• **Excerpted text**:
=======
[Date Prev][Date Next] [Thread Prev][Thread Next] [Date Index] [Thread Index]

Re: FRR package in Debian violates the GPL licence



On 21/03/2019, Steve Langasek <vorlon@debian.org> wrote:
> But as for the substance of your claim, what you are doing here is asserting
> copyright on an interface.  While there has been recent notable case law in
> certain jurisdictions which wrongly supports the notion that interfaces
> contain sufficient creativity to be copyrightable, that is an incredibly
> toxic precedent to set in the Free Software world.

Technically, he is asserting that any text that use substantial
original words defined in another original copyrightable text is a
derivative work of such original text.

To be honest, the form of the text (in C, plain english, or
mechanically translated to an object form for mechanical consumption),
I'd say that it shouldn't change much.

All translations of a book are derivative work of the original, even
if they are ALSO copyright of the translators.

Since compilers are things and do not hold copyright, API or ABI
doesn't change much.
=======
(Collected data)
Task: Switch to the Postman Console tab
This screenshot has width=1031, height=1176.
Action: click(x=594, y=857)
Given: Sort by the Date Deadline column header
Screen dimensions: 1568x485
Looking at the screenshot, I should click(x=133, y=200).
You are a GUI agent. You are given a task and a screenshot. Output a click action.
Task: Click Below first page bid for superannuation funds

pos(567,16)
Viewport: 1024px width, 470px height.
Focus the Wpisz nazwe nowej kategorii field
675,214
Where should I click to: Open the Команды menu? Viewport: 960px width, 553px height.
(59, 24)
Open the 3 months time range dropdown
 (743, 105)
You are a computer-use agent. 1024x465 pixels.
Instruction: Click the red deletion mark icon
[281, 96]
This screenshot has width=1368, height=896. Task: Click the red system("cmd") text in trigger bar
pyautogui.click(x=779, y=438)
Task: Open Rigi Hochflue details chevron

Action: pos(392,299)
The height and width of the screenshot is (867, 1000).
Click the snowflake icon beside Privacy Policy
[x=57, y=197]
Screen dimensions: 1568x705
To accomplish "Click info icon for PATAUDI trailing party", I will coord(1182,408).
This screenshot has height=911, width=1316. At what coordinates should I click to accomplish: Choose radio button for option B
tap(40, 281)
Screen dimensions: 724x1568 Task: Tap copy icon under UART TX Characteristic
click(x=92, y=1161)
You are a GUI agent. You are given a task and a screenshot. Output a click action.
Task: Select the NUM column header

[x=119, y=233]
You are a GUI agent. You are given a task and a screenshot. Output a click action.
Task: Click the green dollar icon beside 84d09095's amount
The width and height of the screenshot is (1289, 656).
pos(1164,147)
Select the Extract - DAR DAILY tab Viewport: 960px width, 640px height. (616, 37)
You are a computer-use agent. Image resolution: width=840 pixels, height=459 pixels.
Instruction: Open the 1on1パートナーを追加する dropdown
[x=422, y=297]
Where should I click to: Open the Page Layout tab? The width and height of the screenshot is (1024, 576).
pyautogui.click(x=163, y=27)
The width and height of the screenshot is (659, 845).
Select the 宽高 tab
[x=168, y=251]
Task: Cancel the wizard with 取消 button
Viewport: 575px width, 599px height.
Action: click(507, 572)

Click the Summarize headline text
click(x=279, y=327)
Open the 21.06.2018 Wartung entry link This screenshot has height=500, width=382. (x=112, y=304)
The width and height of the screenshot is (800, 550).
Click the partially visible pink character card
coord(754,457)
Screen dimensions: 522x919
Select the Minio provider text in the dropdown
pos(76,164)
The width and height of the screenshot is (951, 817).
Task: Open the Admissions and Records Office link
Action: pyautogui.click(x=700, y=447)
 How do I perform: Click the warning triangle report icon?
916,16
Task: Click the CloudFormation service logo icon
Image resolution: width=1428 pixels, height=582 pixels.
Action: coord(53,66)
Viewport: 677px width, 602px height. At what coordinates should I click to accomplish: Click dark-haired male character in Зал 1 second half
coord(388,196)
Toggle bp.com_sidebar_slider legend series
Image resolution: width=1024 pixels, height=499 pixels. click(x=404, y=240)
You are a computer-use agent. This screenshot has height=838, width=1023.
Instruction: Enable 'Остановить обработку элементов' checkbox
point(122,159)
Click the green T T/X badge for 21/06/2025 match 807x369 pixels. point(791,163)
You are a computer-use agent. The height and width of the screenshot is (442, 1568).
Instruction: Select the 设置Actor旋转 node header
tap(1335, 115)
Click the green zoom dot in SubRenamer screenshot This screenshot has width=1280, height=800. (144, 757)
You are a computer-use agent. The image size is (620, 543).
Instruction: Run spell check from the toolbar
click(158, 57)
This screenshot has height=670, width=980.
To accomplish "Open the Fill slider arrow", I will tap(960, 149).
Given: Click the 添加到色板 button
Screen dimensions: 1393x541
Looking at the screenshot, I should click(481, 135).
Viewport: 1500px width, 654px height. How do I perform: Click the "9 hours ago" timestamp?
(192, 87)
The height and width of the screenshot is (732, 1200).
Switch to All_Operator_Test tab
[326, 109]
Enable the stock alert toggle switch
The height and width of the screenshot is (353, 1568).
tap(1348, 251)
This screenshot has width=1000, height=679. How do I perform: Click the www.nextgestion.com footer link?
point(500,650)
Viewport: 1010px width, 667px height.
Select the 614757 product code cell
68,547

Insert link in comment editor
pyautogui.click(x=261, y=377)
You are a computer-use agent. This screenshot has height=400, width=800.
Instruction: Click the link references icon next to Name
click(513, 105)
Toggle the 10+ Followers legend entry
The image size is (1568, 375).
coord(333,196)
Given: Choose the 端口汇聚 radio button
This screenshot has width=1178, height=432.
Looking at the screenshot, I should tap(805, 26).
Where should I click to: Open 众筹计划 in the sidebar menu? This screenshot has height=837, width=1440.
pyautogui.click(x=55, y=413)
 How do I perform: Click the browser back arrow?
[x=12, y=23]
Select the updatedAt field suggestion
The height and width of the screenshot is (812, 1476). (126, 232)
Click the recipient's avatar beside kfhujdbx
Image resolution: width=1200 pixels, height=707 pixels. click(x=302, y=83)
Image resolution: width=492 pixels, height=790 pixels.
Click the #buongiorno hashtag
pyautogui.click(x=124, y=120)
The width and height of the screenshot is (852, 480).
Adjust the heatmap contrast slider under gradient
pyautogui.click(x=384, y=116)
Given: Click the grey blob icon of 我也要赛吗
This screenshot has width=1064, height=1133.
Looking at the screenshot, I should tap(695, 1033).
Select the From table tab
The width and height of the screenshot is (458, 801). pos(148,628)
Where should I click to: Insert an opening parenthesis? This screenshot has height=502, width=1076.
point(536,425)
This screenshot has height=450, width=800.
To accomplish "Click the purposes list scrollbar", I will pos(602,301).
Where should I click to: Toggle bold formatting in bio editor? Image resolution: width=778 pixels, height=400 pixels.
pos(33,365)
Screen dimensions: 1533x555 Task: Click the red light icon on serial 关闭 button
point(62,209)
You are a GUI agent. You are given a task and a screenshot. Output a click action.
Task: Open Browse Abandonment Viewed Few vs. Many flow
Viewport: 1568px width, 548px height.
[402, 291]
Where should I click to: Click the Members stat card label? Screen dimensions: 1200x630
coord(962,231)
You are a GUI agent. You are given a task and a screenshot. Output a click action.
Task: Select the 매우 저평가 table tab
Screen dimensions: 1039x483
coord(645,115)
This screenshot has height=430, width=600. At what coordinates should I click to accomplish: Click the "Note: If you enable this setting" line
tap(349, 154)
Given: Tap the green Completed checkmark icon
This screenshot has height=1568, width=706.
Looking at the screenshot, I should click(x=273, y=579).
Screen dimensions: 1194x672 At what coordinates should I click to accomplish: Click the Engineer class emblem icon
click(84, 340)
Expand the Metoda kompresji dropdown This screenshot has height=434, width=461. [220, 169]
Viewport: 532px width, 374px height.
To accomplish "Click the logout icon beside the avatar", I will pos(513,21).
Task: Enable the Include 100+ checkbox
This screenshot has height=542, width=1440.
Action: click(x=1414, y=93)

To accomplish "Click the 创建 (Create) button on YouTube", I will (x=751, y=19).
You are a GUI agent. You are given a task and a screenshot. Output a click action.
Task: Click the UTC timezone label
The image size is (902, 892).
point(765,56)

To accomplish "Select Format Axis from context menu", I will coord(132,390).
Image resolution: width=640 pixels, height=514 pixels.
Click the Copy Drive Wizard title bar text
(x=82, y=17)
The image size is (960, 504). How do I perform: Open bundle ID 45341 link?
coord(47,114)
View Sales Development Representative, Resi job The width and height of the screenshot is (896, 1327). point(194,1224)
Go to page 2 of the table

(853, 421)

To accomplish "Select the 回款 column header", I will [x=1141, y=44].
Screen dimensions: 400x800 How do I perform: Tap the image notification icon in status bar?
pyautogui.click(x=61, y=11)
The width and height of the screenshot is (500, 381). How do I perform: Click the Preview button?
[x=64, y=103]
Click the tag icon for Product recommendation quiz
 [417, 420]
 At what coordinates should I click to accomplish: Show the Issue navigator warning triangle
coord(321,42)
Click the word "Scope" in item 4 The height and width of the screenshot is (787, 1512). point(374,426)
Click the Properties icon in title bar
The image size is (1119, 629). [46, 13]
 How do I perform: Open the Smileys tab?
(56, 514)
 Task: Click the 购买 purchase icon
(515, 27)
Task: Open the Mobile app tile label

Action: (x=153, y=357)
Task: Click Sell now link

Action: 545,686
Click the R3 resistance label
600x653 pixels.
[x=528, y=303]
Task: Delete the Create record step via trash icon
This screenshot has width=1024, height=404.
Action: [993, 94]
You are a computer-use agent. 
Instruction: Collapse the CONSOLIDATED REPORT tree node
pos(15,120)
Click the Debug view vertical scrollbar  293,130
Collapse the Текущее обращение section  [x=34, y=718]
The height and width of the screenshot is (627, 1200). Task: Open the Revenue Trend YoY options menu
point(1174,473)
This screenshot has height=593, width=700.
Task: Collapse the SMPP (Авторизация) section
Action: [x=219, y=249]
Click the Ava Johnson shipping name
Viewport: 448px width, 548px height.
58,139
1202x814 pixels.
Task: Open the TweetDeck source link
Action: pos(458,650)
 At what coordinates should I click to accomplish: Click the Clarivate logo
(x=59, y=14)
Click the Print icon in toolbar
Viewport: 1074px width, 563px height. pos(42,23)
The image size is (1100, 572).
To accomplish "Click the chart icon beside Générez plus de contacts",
=======
• **Activity list**:
#1 Answer these questions about the FRR package post:
(a) On what date did Steve Langasek write the quoted message?
(b) In the quoted passage, what does Langasek say is having copyright asserted on it?
(c) What does the reply say all translations of a book are, in relation to the original?
#2 In the FRR package post, copy the passage from "Technically, he is" up to and including "doesn't change much.".
#3 Carry on the FRR package post from the point where it stops.

• **Task responses**:
#1
(a) 21/03/2019
(b) An interface
(c) Derivative work of the original

#2
Technically, he is asserting that any text that use substantial
original words defined in another original copyrightable text is a
derivative work of such original text.

To be honest, the form of the text (in C, plain english, or
mechanically translated to an object form for mechanical consumption),
I'd say that it shouldn't change much.

All translations of a book are derivative work of the original, even
if they are ALSO copyright of the translators.

Since compilers are things and do not hold copyright, API or ABI
doesn't change much.

#3
I agree that the course of action you suggest to Paul is correct, but
I'd really like if you might elaborate about your concerns about API
copyrightability.

I know that this is a widely minoritarian position, but I think that a
strong copyleft over innovative APIs might be very beneficial to Free
Software.

Most of commercial APIs are crap so we wouldn't lose much.
OTOH Free Software is strong enough to innovate and through a strong
enough copyleft, we might create a new and better stack that keep most
future software in the Commons, spreading knowledge and collaboration,
for the benefit of the whole Humanity.


So why do you think that this is a "toxic precedent"?